Collaborate with other teachers and share materials

Teacher sometimes don't play well with others (mine, mine) But the wiki offers an easy way to share assignments, links, lessons, readings, and other materials in a no-risk environment. You can create a secure wiki that will only be seen by teachers or you can have a wiki that students will have access to. Wikispaces even has a decent amount of space where you can upload Word docs, pics, and even movies to be stored there to be downloaded by students.


Give students a space to work together on problem, share stories, argue, or

This is usually a later level of use, but some of the magic of wikis is when they are used in collaboration. Imagine schools around the world working together: finding information, posting ideas and pictures, figuring out together how to solve problems. The wiki, in this way, has some of the greatest potential for moving beyond the traditional classroom dynamic of teacher-->student-->evaluation to one that exploits the power of the Internet to create networks of motivated learners from around the world.

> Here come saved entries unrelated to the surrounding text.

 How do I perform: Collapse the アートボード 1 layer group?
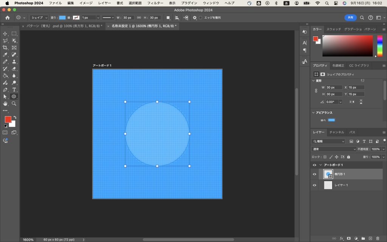pos(320,165)
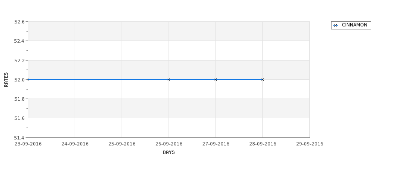This screenshot has height=183, width=416.
Task: Click the RATES y-axis title
Action: click(x=6, y=80)
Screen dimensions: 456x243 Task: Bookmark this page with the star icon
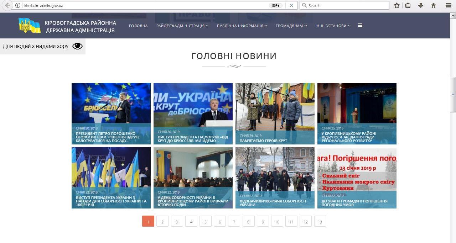397,5
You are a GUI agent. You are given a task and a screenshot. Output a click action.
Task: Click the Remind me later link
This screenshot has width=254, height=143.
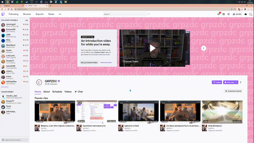(x=106, y=63)
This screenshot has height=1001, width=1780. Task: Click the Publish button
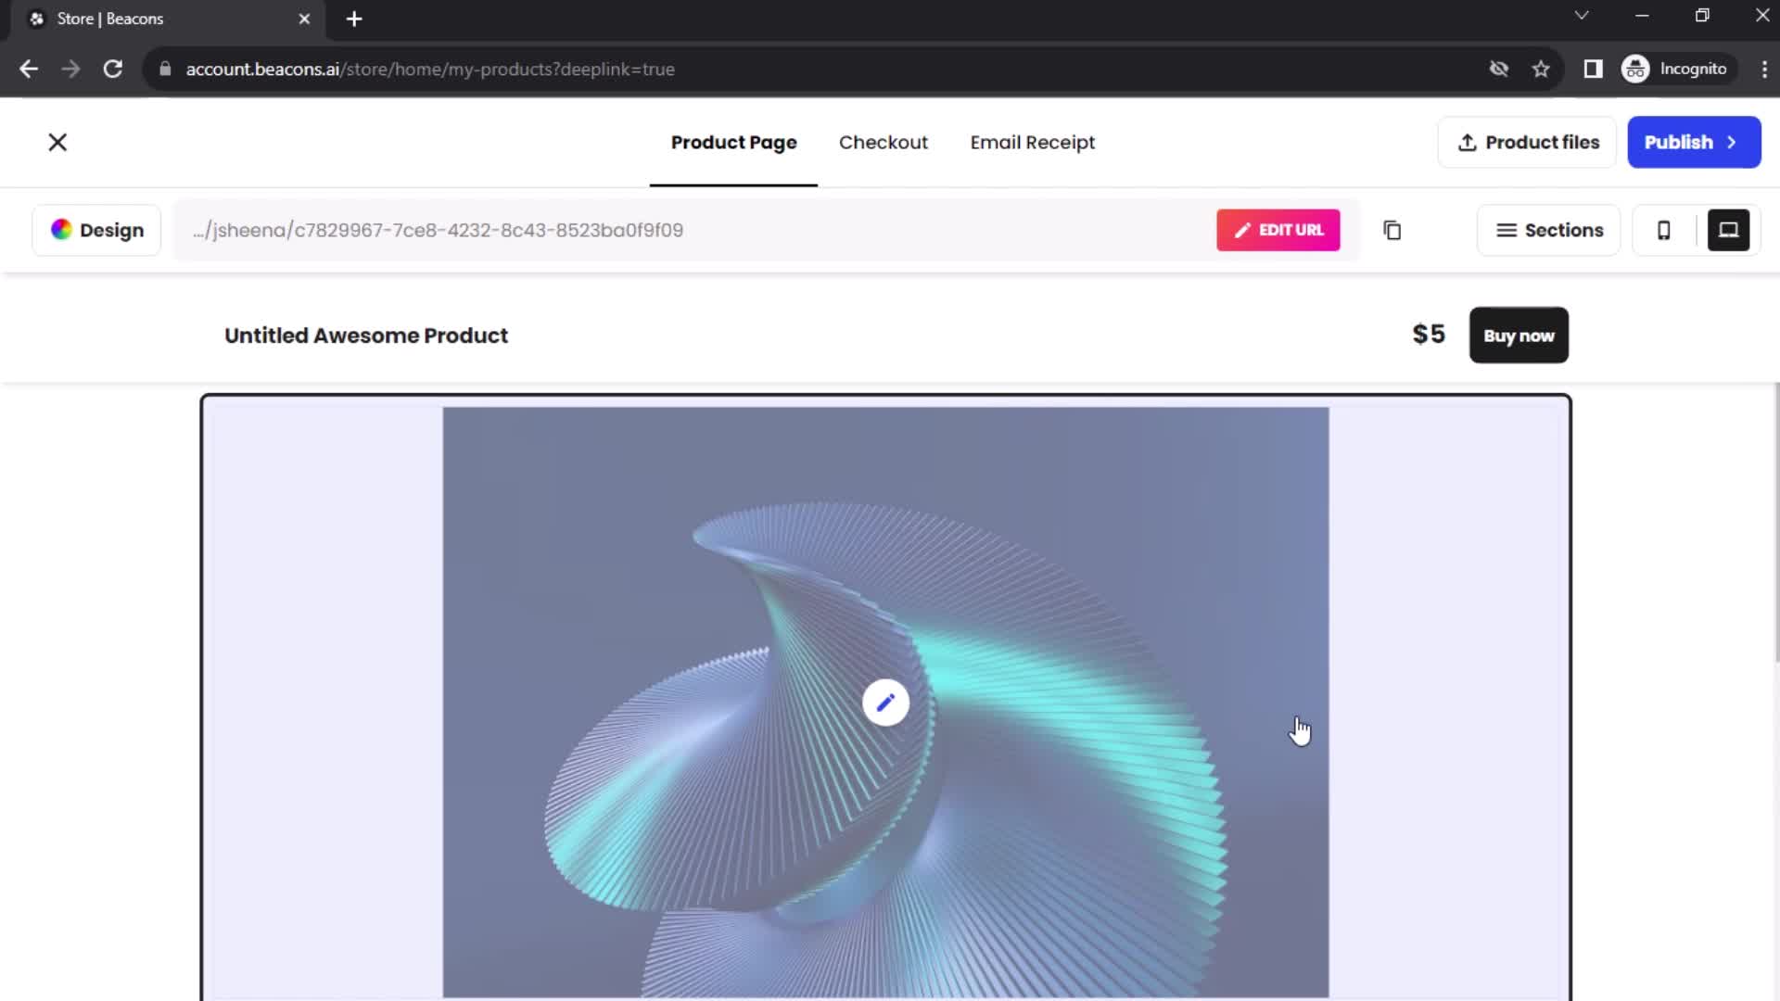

Students can do everything from provide their fellow students with help on an upcoming test to brainstorming with Israeli students on World Problems. Students can create an online study guide for Kafka's Metamorphosis or trade stories about 1001 Arabian Nights.


Store your class materials for easy retrieval for future years

Instead of re-inventing the wheel. Teams can store entire packets and units on the wiki and spend future energies on tweaking them rather than building them up from scratch.


How can you get one?


Wikispaces for teachers is a good place to start. They give free wikis with plenty of space. They're easy to use and reliable.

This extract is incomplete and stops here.